Text shown →
Michael Marino: Yeah, I was thinking it. Then I'd be like, "Mom, Mom … the cup.”
Michael began receiving intensive therapy from speech therapist Sue Cabbot.
Sue Cabbot: When I first met Michael, it was pretty clear to me that he had autism. He was pretty socially unaware. He was not communicative. Very self absorbed.
We showed the video of Michael's early therapy to the Marinos.
Couric: Does it bring back memories of what you were going through?
Dan Marino: Oh, well, it brings back for me how well he's doing now …
Claire Marino: That's right.
Dan Marino: … and what a miracle it's been and how all of this has helped so much.
Four months later, Michael began speaking.
Michael Marino: I was having trouble getting the right little cups in the right thing. Now, all of a sudden, I'm putting cards that have words on it and pictures on a line to make a story — it’s amazing.
Couric: How important was this early intervention, though, for Michael's development? It must have been critical.
Claire Marino: I just think for any child, as soon as you notice something like that, you need to get in and get help.
Dan Marino: It's extremely important that people recognize that with the right proper care, and the proper therapies, that kids can definitely get better and have a great life.

Extracted records →

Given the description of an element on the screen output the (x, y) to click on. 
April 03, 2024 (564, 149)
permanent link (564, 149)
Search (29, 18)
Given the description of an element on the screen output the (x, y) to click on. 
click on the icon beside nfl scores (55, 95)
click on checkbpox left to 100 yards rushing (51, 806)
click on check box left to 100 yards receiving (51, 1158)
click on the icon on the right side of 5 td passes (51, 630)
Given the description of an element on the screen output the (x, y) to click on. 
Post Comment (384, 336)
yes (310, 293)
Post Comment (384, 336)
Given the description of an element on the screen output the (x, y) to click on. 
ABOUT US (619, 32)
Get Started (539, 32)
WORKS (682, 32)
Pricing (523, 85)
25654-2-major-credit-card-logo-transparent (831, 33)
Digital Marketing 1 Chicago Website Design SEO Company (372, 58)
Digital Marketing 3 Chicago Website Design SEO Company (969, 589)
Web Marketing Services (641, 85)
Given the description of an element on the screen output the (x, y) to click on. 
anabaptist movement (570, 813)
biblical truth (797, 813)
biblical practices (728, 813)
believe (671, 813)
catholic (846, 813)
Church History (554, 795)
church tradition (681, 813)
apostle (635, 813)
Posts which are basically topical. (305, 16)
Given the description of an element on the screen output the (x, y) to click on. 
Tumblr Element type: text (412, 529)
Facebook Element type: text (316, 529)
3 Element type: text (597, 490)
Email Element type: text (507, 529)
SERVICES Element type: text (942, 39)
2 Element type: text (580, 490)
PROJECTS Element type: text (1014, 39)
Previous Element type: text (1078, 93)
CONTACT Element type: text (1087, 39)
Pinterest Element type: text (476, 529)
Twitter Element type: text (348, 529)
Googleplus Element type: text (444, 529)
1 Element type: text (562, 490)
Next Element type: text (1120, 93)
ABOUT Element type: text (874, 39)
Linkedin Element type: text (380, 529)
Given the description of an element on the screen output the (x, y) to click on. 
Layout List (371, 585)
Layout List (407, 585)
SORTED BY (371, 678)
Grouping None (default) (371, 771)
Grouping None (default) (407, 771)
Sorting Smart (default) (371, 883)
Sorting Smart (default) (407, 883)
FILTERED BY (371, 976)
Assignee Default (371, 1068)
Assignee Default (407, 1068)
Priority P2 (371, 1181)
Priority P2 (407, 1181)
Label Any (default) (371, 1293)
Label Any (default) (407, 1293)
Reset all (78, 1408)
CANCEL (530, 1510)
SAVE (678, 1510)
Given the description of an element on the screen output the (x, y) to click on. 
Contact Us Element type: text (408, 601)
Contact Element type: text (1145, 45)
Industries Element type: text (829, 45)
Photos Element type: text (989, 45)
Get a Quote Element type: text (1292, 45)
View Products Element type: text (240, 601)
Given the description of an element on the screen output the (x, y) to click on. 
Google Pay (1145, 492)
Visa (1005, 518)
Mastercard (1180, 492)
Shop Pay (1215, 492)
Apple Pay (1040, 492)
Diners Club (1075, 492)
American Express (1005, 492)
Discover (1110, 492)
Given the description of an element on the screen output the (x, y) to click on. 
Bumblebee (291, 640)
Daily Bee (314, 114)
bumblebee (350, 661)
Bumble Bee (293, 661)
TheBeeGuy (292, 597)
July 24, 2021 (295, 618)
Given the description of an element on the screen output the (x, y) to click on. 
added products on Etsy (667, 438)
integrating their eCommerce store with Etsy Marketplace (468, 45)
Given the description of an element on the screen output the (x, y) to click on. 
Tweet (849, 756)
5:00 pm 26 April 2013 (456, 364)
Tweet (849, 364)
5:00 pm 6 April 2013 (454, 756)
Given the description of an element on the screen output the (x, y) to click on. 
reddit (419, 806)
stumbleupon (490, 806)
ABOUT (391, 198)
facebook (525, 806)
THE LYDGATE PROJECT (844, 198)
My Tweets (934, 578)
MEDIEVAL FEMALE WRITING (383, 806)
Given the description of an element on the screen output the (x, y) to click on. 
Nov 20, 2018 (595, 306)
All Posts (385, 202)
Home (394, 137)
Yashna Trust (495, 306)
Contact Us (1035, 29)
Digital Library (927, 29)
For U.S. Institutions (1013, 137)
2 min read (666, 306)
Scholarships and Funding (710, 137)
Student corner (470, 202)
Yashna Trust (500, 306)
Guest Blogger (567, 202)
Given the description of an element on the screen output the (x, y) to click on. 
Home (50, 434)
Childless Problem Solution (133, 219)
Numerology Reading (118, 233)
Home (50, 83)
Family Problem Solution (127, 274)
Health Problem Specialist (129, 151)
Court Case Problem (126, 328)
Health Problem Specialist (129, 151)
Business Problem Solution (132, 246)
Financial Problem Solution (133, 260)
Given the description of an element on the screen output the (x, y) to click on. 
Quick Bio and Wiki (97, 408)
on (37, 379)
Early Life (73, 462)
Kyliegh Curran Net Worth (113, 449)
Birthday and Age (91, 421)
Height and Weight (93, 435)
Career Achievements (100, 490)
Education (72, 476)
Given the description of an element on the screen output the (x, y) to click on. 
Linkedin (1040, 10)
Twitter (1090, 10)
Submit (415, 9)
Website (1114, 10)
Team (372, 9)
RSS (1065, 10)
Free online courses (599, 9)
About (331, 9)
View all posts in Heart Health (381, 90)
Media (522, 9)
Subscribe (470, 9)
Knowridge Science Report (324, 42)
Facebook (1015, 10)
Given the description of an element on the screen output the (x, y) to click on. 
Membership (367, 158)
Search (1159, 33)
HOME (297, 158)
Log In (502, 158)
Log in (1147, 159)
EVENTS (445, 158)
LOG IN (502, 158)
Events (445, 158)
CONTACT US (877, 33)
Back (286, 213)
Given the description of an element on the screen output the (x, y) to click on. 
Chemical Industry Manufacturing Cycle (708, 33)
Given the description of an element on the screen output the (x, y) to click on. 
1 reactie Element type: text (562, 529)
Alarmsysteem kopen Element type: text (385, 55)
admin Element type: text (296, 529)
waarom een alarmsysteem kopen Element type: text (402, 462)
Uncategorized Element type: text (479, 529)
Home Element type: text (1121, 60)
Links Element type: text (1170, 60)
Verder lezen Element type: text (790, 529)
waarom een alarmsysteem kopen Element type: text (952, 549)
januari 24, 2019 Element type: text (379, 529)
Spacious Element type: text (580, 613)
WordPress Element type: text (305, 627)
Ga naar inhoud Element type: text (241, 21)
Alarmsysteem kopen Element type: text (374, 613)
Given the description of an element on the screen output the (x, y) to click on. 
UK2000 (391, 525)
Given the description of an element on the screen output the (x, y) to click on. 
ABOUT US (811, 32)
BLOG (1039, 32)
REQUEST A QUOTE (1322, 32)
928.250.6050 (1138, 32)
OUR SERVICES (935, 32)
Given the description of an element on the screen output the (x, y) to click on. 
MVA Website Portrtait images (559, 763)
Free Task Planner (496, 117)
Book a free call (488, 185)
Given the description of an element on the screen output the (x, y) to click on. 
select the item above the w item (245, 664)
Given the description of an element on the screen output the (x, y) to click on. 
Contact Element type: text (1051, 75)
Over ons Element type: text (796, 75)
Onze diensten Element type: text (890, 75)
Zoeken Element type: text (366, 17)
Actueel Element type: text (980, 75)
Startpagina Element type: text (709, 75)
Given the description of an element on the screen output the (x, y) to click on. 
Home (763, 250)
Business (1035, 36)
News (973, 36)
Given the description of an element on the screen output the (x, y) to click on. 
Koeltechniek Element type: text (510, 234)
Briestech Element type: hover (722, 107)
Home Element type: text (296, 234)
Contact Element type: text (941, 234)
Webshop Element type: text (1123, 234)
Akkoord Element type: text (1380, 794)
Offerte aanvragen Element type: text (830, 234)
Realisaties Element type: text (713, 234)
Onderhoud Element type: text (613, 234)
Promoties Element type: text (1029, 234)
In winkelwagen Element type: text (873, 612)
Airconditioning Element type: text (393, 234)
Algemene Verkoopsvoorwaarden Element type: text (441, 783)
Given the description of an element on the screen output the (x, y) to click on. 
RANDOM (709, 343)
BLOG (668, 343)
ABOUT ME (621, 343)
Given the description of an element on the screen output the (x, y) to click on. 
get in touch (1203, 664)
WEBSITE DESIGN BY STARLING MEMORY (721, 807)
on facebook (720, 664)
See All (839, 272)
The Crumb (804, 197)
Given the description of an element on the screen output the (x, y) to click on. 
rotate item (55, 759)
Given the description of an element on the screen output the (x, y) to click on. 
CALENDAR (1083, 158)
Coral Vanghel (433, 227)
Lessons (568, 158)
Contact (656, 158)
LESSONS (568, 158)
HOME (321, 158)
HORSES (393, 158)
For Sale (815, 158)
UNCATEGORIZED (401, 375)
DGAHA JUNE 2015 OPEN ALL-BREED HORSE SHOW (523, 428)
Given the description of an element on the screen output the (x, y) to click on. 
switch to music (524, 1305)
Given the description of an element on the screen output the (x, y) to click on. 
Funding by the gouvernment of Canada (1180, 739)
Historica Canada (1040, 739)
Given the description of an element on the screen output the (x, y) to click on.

Requirement →
Transcribe, unchanged, the stretch of the Marino interview that opens with the words containing "Michael began receiving" and closes with "Marino: That's right.".

Answer to the exercise →
Michael began receiving intensive therapy from speech therapist Sue Cabbot.
Sue Cabbot: When I first met Michael, it was pretty clear to me that he had autism. He was pretty socially unaware. He was not communicative. Very self absorbed.
We showed the video of Michael's early therapy to the Marinos.
Couric: Does it bring back memories of what you were going through?
Dan Marino: Oh, well, it brings back for me how well he's doing now …
Claire Marino: That's right.